Among the entries, find each line that includes the string "computer" and list it.

BEGIN PROVIDED ENTRIES

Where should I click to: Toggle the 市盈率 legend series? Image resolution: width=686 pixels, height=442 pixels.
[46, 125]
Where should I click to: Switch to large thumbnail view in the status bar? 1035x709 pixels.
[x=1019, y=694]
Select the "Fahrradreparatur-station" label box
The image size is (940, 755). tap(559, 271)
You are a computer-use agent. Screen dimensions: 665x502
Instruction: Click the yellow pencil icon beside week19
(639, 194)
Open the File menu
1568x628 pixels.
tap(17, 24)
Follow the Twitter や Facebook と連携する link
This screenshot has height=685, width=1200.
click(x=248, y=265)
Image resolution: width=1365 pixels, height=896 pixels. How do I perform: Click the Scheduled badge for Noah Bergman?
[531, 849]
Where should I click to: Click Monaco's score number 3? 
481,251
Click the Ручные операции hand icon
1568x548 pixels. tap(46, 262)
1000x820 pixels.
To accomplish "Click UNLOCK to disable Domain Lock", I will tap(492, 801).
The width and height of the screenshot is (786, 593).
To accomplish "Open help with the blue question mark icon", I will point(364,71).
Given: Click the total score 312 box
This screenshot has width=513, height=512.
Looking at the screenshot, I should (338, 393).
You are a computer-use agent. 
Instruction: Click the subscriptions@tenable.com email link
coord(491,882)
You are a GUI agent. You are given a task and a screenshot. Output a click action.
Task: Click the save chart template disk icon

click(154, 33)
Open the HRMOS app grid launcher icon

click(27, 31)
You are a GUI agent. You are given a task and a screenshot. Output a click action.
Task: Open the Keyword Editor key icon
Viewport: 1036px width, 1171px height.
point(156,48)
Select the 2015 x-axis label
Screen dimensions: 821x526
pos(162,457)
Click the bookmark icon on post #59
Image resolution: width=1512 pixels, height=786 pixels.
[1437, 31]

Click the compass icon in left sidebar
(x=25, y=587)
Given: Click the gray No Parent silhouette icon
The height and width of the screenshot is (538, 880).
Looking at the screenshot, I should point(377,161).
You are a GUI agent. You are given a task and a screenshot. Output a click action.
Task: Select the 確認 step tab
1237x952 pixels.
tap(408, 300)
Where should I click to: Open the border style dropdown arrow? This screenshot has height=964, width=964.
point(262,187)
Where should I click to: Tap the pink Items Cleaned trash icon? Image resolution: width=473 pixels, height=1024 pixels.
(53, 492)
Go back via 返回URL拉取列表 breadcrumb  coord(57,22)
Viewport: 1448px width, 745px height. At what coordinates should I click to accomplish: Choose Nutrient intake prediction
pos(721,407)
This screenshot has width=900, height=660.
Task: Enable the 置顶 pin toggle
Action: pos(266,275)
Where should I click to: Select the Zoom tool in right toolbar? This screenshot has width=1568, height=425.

END PROVIDED ENTRIES

SOLUTION BELOW:
You are a computer-use agent. Screen dimensions: 665x502
You are a computer-use agent. 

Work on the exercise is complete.